Unless you’re working in the most raw and minimal acoustic genres, a very exciting element of music production is to treat the human voice as a production instrument in itself. You can take a vocal recording and use it for ethereal pads, vocal layering, EDM-style vocal chopping to create percussive elements and effects, and even create exciting sci-fi sounds a la Dune. Say hello to vocal layering,

If layering vocals and creating vocal effects sounds terrifying and you don’t know where to begin, don’t worry your little soul. It’s not as advanced as it sounds, and there are some brilliant vocal and effect plugins that will do the heavy lifting for you. If you’re working in pop, hip-hop, dance, EDM, or Bring Me The Horizon-esque rock production, there will be a vocal layering technique below that will take your vocal productions up several levels. Let’s amplify your voice. 

Stack it up: the classic unison stack

Let’s start with one of the most common but essential vocal layering techniques of any style or genre — the unison stack. If you’re recording vocals in a big mix with lots of instruments, effects, and elements to a beat, recording only a single pass of a vocal could leave the singer struggling to cut through and be heard in the track.

This is why it’s so common to use vocal layering by doubling the lead vocal melody line. In fact, in some of the bigger-sounding genres, the engineer might even request three or even more takes of the lead vocal line.

While it’s important you or your vocalist keep the vocal takes consistent, bear in mind that the inevitable and natural slight variations in pitch and timing are actually a good thing for achieving that full, human sound that you’re after. For this reason, sometimes a different vocalist entirely is paired for the layers, occasionally even a male and female singer for a full and varied sound. You can have them sing an octave apart if matching the same range is a problem.

Struggling to edit the takes together into a nice sync? Fear not; there are vocal plugins for this precise job, such as Synchro Arts Vocalign, to get everything lined up beautifully.

Turn your vocals into an angelic choir: layering vocal harmonies and background vox

Next up, it’s time to add harmonies and background vocals to the lead vocal line. Whether you’re looking for a traditional Joan Baez and Bob Dylan A and B harmony, or you want to go full Ariana Grande and create many layers of intricate vocal harmonies, simply record new lines running parallel with the lead vocal.

You can get super creative here and channel Imogen Heap by adding effects to your vocal layering — one idea being to keep the lead vocal clear, while adding extra effects to the harmonies, such as a vocoder, heavier autotune, higher levels of reverb, creative EQing, and more.

######

> [EXERCISE BRIEF] Decide whether each statement agrees with the vocal layering text: (a) the unison stack works by doubling the lead vocal melody line; (b) slight variations in pitch and timing between takes are a flaw to remove; (c) one suggested idea is to put a vocoder on the lead vocal and keep the harmonies clear. Answer each with yes or no and quote the deciding words of the text.

> [INFORMATION SHOWN]
######

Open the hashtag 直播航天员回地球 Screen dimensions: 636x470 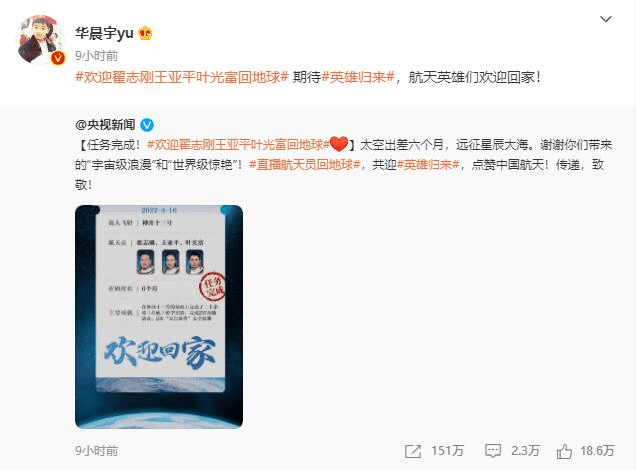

######

> [SOLUTION TO THE EXERCISE]
(a) Yes: "use vocal layering by doubling the lead vocal melody line"
(b) No: "the inevitable and natural slight variations in pitch and timing are actually a good thing"
(c) No: "keep the lead vocal clear, while adding extra effects to the harmonies, such as a vocoder"